(Passage provided Opens)

Monday, November 2, 2020

Into the London Fog - Edited by Elizabeth Darnley

I had meant to post about this one on Hallowe'en but things got in the way and with another lockdown looming there are bits and pieces of shopping to do whilst local businesses are still open. It's been moderately busy in town, but no queues, and no sense of being in an uncomfortably large crowd. This is such a critical time of year for retailers that even if the odds and ends I had to buy didn't amount to much I still feel it was something, also the wrapping paper I got is lovely.

'Into the London Fog' was an excellent choice for winding up a weird binge with. Elizabeth Dearnley has chosen 14 different stories, essays, and extracts that represent 14 different parts of London. It's an interesting collection that covers everything from traditional ghost stories, to disconcerting views of London through the eyes of those who would be considered other. And Virginia Woolf. 


The traditional ghost stories are excellent. Rhoda Broughton's 'The Truth, The Whole Truth, and Nothing but the Truth' pivots from amusing to horrifying in the best way, Violet Hunt's 'The Telegram' is a terrific opener for the book, Elizabeth Bowen's 'The Demon Lover' is a masterclass in the threat that the familiar can hold, and I really loved Marie Belloc Lowndes 'The Lodger'. There's an E.F. Benson too, and his ghost stories are always good.

(Passage provided Closes)

Task list
1 - According to the review of Into the London Fog, how many stories, essays, and extracts were chosen for the collection?
2 - Reproduce the review of Into the London Fog word for word between "I had meant" and "got is lovely.", inclusive.
3 - Resume the review of Into the London Fog from the point where it stops.
The material that follows is separate from the review of Into the London Fog.

(Raw data Opens)

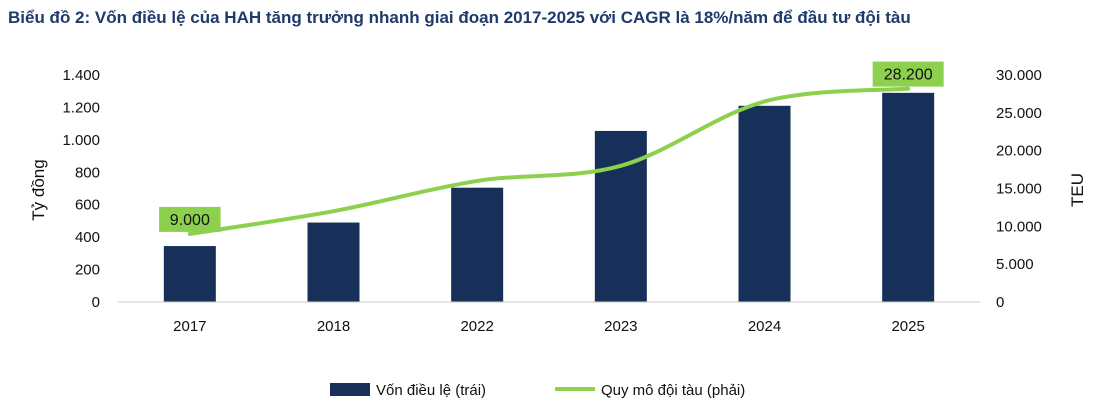 The image size is (1108, 413). What do you see at coordinates (908, 326) in the screenshot?
I see `x-tick-label: 2025` at bounding box center [908, 326].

(Raw data Closes)

Exercise responses
1 - Fourteen, each representing a different part of London.

2 -
I had meant to post about this one on Hallowe'en but things got in the way and with another lockdown looming there are bits and pieces of shopping to do whilst local businesses are still open. It's been moderately busy in town, but no queues, and no sense of being in an uncomfortably large crowd. This is such a critical time of year for retailers that even if the odds and ends I had to buy didn't amount to much I still feel it was something, also the wrapping paper I got is lovely.

3 -
An account of the history of Spring-Heeled Jack from 1884 that first appeared in 'All the Year Round' strikes a tone between faintly amused cynicism and something more. The suggestion that Spring Heeled Jack was a gang of wealthy young men who set out to scare a given number of people to death is far more disquieting than the idea that he was something supernatural. 

Thomas Burke's 'War' which is an extract from his 'London in my Time' describes Soho in the black out of the First World War. It's an unexpected glimpse into an otherwise forgotten London which is recognizable (if you mentally squint a bit) but also seems impossibly far away - although less far away after this years lockdowns.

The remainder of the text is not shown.